At the midday meal, Rabbi Shmelke greeted him joyfully, bade him sit at his side, and ate from the same bowl as he. His disciples, who had heard of the curious manners of the visitor, marked these signs of favor and friendship with sullen surprise. When the meal was over, one of them could no longer suppress his annoyance and asked his master why he showered honors on so empty-headed and impudent a man who had behaved in such and such a way. The zaddik replied: “In the Gemara we read: ‘Rab (Abba Areka), for all the days of his life never spoke of worldly matters.’ Is this praise not strange? Does it indicate that the other masters spent their time in wordly talk? Can nothing worthier be told of Rab?
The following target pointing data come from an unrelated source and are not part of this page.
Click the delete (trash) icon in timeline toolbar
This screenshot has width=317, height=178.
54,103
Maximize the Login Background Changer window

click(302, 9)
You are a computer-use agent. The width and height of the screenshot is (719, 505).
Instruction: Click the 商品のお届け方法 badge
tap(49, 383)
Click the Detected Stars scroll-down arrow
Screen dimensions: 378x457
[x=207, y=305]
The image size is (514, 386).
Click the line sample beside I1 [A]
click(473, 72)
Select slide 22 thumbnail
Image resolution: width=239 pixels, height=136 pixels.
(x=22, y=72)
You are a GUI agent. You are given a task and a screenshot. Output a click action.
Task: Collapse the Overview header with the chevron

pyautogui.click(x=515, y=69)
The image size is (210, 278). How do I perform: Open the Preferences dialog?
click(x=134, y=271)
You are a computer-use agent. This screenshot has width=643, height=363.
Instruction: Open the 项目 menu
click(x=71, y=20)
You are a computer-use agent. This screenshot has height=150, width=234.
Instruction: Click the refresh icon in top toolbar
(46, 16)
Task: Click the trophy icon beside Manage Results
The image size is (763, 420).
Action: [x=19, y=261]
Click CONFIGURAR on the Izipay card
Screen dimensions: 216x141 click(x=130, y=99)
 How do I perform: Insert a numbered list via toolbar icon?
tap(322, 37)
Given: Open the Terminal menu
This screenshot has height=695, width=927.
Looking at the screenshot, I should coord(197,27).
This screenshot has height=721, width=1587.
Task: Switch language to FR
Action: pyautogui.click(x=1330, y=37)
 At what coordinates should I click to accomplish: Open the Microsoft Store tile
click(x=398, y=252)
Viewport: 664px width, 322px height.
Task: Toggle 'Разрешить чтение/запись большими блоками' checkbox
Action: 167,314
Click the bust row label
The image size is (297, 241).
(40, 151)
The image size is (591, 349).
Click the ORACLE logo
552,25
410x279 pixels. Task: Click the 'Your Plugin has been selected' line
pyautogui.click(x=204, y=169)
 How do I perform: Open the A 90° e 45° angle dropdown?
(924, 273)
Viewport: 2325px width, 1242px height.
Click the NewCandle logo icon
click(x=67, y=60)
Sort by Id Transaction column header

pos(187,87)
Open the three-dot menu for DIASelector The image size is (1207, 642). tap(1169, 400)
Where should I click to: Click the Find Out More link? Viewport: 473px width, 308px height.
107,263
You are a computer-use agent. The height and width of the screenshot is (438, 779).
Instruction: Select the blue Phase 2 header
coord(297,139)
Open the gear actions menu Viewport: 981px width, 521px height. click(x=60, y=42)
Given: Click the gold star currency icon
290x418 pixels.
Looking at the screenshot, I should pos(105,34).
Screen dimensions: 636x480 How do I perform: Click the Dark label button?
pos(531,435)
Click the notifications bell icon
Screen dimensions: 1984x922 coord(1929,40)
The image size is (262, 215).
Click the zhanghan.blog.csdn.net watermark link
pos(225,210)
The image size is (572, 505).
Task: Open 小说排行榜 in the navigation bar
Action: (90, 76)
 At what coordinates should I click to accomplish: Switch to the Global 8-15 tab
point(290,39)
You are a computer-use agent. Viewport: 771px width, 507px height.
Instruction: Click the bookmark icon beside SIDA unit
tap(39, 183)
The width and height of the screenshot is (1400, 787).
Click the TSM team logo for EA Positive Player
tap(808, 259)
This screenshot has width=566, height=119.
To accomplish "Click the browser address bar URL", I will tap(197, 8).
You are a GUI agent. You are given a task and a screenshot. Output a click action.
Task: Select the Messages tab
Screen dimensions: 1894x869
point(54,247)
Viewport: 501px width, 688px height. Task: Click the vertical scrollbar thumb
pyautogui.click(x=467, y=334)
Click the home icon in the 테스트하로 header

The meaning is this: Whatever worldly affairs he discussed with people in the course of the day, each of his words was, in reality, filled with secret significance and a secret purpose, and made itself felt in the higher world; and his spirit remained steadfast in such service all day long. That is why our sages have accorded him praise of which none other was found worthy. what others could do for only three hours, after which they sank from this level, he could do throughout the day. And the same is true of Rabbi Levi Yitzak. what I can do for only three hours, he can do the whole day through: concentrate his spirit, so that it makes itself felt in the world of Heaven, even with talk which men consider idle.”
Being neither devout nor agnostic, I still find this story enlightening. It shows a path of being present in the delivery of words and equally attentive in the hearing.